A state of mind prevailed that the Prophet Mohammad called jahiliyyah, which, according to Karen Armstrong, translates as: “violent and explosive irascibility, arrogance, tribal chauvinism.”  This same word would later be understood to mean the pre-Islamic historical period itself, translated as “The Time of Ignorance.”

The Quraysh had been in control of Mecca (Makkah) since the fourth century. In the middle of the Hijaz, a region in the west of present-day Saudi Arabia, it had become a major commercial center at the crossroads of trade caravans linking Arabia with India, Persia, China, and Byzantium, and had its own Red Sea port at Shu‘ayba. Unlike other tribal settlements developed around water sources, Mecca’s stony infertile ground made agriculture impossible, so survival centered around commerce.
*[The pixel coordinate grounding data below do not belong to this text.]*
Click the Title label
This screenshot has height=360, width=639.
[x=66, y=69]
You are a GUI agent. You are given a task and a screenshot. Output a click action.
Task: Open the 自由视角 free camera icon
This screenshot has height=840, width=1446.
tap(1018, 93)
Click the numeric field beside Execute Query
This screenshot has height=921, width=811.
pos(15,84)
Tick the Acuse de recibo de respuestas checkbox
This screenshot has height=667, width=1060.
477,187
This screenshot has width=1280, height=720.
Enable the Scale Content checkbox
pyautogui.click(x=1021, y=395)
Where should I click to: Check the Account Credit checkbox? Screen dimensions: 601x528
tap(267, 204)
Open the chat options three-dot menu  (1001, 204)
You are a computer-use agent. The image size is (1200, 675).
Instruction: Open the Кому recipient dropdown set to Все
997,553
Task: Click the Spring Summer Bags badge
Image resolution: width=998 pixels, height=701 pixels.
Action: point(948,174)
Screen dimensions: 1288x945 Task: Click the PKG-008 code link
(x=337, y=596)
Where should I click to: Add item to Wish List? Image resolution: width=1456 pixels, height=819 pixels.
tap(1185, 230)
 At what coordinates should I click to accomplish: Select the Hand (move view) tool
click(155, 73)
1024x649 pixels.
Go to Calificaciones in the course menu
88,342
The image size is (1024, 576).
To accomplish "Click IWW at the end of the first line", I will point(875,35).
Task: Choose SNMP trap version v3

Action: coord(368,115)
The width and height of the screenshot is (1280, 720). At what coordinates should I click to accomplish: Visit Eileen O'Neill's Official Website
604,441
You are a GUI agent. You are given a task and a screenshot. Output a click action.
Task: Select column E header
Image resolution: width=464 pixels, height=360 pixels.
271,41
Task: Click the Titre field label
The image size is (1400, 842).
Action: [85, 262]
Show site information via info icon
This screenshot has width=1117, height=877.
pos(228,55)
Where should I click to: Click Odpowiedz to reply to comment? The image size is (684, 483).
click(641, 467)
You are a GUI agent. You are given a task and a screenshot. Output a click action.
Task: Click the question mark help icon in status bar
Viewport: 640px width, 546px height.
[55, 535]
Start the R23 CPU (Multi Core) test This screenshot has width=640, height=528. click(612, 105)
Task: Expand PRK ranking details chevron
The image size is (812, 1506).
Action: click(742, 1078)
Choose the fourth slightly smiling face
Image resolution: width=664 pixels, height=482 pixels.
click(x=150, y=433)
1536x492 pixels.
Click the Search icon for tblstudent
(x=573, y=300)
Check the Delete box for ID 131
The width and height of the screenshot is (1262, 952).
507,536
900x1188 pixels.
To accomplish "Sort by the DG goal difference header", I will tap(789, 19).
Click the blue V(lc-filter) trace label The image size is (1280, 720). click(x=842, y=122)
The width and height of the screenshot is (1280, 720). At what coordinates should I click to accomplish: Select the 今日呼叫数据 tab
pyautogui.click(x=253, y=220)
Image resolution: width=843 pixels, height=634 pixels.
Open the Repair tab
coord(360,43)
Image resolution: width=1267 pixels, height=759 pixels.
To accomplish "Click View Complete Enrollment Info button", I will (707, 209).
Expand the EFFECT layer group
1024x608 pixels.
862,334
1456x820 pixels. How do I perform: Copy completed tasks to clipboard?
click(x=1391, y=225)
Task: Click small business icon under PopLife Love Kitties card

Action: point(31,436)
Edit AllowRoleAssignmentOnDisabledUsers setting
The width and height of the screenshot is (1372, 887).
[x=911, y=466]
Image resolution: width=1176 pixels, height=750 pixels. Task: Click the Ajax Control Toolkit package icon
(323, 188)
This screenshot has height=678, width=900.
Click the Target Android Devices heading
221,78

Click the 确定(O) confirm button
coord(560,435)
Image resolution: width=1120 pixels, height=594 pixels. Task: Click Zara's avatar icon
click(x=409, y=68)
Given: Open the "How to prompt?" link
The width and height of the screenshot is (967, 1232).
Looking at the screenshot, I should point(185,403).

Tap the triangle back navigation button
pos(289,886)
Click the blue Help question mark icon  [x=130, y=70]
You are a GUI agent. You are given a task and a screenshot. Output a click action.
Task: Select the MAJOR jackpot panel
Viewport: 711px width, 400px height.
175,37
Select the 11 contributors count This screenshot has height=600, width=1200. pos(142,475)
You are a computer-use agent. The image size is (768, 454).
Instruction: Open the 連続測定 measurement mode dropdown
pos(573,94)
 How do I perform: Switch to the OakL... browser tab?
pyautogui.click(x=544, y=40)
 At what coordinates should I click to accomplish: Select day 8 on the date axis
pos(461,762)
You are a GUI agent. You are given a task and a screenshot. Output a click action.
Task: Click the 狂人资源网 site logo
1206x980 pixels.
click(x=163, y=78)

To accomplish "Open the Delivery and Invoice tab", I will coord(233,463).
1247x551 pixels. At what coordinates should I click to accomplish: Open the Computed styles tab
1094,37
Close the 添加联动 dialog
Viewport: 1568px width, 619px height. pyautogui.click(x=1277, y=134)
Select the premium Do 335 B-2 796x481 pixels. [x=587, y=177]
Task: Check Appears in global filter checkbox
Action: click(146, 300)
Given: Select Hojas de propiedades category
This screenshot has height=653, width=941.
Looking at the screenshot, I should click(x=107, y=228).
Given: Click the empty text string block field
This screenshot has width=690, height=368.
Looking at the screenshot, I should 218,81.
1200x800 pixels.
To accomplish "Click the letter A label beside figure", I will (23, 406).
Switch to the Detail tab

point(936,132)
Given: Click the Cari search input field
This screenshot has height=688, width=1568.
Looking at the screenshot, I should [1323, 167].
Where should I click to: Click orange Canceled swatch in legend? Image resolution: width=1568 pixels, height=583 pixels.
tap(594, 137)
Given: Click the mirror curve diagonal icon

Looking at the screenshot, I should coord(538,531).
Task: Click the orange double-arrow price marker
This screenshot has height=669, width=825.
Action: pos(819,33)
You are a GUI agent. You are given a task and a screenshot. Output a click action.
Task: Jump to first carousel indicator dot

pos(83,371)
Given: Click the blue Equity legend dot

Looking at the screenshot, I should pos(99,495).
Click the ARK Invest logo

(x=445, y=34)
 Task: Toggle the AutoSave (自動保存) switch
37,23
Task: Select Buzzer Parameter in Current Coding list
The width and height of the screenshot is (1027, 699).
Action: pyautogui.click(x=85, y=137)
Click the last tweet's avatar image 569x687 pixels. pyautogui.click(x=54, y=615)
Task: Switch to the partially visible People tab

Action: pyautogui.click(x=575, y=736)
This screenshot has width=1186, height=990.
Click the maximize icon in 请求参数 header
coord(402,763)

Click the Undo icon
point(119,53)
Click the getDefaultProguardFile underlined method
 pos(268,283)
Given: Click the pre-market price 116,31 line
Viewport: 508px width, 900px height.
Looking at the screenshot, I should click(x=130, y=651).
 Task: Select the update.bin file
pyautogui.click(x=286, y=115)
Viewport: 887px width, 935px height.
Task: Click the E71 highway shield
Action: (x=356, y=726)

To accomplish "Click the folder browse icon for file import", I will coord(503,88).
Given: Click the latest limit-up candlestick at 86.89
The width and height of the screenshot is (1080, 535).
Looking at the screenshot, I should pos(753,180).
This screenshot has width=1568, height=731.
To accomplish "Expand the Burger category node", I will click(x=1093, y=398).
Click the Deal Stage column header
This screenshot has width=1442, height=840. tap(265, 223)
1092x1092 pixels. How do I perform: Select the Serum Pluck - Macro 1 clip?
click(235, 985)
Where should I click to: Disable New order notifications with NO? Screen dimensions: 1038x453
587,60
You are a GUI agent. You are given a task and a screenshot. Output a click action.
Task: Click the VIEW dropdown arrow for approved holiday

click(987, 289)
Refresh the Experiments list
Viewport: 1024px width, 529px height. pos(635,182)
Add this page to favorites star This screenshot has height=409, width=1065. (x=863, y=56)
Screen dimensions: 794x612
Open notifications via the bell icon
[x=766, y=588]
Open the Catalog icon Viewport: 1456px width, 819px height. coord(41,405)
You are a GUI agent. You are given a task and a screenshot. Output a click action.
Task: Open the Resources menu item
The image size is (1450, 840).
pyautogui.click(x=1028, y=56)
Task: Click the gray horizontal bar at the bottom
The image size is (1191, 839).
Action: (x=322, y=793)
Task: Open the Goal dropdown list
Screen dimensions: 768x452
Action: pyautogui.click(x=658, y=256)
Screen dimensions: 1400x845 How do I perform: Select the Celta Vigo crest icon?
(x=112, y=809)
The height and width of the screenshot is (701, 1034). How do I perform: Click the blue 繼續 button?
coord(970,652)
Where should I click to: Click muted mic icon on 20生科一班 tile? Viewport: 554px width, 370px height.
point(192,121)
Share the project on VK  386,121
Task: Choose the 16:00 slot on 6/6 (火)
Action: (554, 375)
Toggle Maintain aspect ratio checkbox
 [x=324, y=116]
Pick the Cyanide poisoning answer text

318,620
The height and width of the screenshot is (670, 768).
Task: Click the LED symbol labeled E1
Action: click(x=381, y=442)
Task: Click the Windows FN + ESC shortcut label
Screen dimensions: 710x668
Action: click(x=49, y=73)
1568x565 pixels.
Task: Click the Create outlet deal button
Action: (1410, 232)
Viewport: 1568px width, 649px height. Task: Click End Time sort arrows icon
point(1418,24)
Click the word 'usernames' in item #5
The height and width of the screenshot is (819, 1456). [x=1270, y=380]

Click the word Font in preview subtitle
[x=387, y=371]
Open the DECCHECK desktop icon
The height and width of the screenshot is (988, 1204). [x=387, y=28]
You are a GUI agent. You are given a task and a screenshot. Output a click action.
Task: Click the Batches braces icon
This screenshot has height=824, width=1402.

During the last years of the sixth century the Quraysh had become extremely successful at this, but by the mid-seventh century ruthless capitalism had eroded their traditional egalitarian way of life. Quraysh society was now stratified, with its wealth confined to a few ruling families; the weaker, poorer, marginalized clans and individuals were left, lost and disoriented on the outside.